На той же самой улице (когда-то она называлась улицой Резы-шаха, а теперь – Энгелоб) старый армянин торговал пряными приправами и сушеными фруктами. Поскольку лавка тесная, забитая товаром, свою продукцию торговец раскладывает на улице, на тротуаре. Здесь стоят мешки, корзины, стеклянные банки с изюмом, с миндалем, финиками, орехами, маслинами, имбирем, гранатами, плодами терновника, перцем, пшеном, десятком других лакомств, названия и назначения которых я не знаю. Издали, на фоне старой, ободранной штукатурки, это выглядит как яркая и богатая палитра, как художническая композиция, исполненная со вкусом и фантазией. Вдобавок торговец раз за разом меняет состав цветов, ибо подчас коричневые финики соседствуют с пастельными арахисами, а там, где стояло золотистое пшено, алеет ворох перечных стручков. Я прохаживаюсь, осматривая воплощение этих колористических идей, не только ради одних впечатлений. То, как каждый день будет складываться судьба выставляемых владельцем лавки товаров, – для меня источник информации, знак того, что произойдет в сфере политики. Ведь улица Энгелоб – это бульвар демонстрантов. Если с утра товары не выставляются, значит, армянин подготовился к горячему дню: состоится демонстрация. Он предпочел укрыть свои приправы и фрукты, чтобы их не затоптала проходящая толпа. Я должен приниматься за работу, выяснить, кто проводит демонстрацию, по какому поводу. Если же, проходя по улице Энгелоб, я издали замечаю, как всеми цветами радуги играет палитра армянина, значит, предстоит обычный, спокойный день, и можно с чистой совестью отправляться к Леону выпить стопку виски.

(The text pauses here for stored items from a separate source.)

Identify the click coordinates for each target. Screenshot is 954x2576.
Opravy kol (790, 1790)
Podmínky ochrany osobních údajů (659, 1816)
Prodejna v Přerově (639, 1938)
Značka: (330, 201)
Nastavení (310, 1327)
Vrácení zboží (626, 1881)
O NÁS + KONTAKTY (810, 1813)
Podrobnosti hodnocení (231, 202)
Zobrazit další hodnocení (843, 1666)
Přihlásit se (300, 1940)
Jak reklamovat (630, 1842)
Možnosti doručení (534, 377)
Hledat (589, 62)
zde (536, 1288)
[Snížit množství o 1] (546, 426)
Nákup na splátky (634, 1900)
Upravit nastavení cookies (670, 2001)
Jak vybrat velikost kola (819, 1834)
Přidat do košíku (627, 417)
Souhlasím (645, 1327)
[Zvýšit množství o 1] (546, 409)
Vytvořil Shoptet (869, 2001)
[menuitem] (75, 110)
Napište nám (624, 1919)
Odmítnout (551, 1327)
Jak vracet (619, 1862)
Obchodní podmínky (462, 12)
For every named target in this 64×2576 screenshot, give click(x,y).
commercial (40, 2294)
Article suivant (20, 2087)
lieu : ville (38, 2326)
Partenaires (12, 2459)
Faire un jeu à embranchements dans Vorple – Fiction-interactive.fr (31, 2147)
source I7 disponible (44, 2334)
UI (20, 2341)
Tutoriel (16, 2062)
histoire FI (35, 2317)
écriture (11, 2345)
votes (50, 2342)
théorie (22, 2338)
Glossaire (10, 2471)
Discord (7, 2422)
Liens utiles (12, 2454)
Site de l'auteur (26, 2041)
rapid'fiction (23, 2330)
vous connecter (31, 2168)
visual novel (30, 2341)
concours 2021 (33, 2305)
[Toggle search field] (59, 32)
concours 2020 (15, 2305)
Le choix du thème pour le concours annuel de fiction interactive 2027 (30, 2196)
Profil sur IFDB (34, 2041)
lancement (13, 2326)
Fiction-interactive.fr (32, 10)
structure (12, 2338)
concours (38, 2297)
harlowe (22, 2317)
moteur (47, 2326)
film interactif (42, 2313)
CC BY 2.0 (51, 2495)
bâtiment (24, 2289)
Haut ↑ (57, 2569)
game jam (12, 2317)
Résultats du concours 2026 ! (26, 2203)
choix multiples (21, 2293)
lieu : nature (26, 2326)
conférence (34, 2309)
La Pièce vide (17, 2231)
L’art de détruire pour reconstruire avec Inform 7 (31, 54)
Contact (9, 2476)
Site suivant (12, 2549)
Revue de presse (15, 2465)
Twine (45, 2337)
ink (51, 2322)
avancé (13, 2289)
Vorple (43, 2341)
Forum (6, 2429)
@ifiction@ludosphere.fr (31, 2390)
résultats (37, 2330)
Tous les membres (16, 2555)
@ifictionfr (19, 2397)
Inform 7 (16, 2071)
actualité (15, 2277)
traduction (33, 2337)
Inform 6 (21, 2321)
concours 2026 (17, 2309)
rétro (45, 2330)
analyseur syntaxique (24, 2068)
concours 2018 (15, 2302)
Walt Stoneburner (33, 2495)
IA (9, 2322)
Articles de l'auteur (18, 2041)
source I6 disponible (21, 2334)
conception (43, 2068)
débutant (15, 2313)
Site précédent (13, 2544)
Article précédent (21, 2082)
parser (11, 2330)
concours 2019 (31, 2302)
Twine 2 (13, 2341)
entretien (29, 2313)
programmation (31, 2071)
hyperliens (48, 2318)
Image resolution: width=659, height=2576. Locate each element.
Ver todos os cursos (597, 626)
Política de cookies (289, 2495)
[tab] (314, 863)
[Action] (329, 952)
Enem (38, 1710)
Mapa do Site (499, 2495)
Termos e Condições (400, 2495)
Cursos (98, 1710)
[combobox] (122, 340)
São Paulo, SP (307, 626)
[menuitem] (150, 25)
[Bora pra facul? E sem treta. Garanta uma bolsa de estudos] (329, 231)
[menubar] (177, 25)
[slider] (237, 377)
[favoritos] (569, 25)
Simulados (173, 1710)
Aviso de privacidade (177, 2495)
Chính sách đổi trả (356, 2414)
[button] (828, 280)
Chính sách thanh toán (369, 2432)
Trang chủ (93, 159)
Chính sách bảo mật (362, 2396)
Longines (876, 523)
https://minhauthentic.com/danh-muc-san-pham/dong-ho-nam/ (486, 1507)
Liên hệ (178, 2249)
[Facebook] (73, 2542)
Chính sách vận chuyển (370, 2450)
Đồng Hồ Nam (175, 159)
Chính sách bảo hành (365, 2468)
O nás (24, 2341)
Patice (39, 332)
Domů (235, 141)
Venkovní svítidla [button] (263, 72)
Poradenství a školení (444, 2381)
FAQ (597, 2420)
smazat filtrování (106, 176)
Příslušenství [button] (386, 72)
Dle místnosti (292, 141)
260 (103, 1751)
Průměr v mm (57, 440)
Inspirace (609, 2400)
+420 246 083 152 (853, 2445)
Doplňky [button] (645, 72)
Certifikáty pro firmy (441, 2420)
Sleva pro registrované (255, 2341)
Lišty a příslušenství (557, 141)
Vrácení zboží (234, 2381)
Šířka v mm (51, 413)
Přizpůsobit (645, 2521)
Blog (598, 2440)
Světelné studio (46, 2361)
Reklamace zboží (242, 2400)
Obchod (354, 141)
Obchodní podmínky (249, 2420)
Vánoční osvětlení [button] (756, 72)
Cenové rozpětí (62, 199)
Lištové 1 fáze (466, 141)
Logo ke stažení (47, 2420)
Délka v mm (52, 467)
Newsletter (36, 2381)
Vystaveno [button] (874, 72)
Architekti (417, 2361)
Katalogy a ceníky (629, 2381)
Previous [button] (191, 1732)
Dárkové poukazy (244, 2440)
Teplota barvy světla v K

Продолжаю свой путь по улице Энгелоб. Здесь пекарня, где можно купить свежий, горячий хлеб. У иранского хлеба форма большой, плоской лепешки. Печь, в которой пекут такие лепешки, – это трехметровый колодец, выкопанный в земле, со стенками, выложенными огнеупорным кирпичом. На дне пылает огонь. Если женщина изменит мужу, ее бросают в такой раскаленный колодец. В пекарне трудится двенадцатилетний Разак Надери. Кто-нибудь должен снять фильм о Разаке. В девятилетнем возрасте мальчик в поисках работы приехал в Тегеран. В своем селе, около Зенджана (тысяча километров от столицы) он оставил мать, двух младших сестер и трех младших братьев. С тех пор он должен был содержать семью. Встает он в четыре часа и на коленях возится подле печного отверстия. В пять огонь гудит, полыхает страшный жар. Длинным прутом Разак прилепляет лепешки к кирпичным стенкам и следит, чтобы в нужное время вынуть их. Так он трудится до девяти часов вечера. Заработанные деньги отсылает матери. Его имущество – дорожная сумка и одеяло, которым он прикрывается ночью. Он знает, что винить ему некого. Просто после трех-четырех месяцев он начинает страшно тосковать по матери. Какое-то время он борется с этим чувством, но потом садится в автобус и отправляется в свою деревню. Ему хотелось бы возможно дольше пробыть у матери, но он не может себе этого позволить, так как должен работать: в семье он единственный кормилец. Поэтому он возвращается в Тегеран, но его место уже занято. Теперь Резак отправляется на площадь Гомрука, где толпятся безработные. Здесь рынок дешевых рабочих рук, кто приходит сюда, продается по самой низкой цене. Однако же Разак вынужден неделю-другую ждать, прежде чем кто-нибудь возьмет его на работу. Целыми днями простаивает он на площади, мерзнет, мокнет и голодает. Наконец является какой-нибудь человек, который обращает на него внимание. Разак счастлив – он снова при деле. Но радость недолговечна, вскоре он начинает ужасно тосковать, снова едет к матери и снова возвращается на эту площадь. Рядом с Разаком большой мир – мир шаха, революции, Хомейни и заложников. Об этом мире все говорят. Но ведь мир Разака гораздо больше. Он настолько велик, что Разак блуждает по нему и не может найти выхода.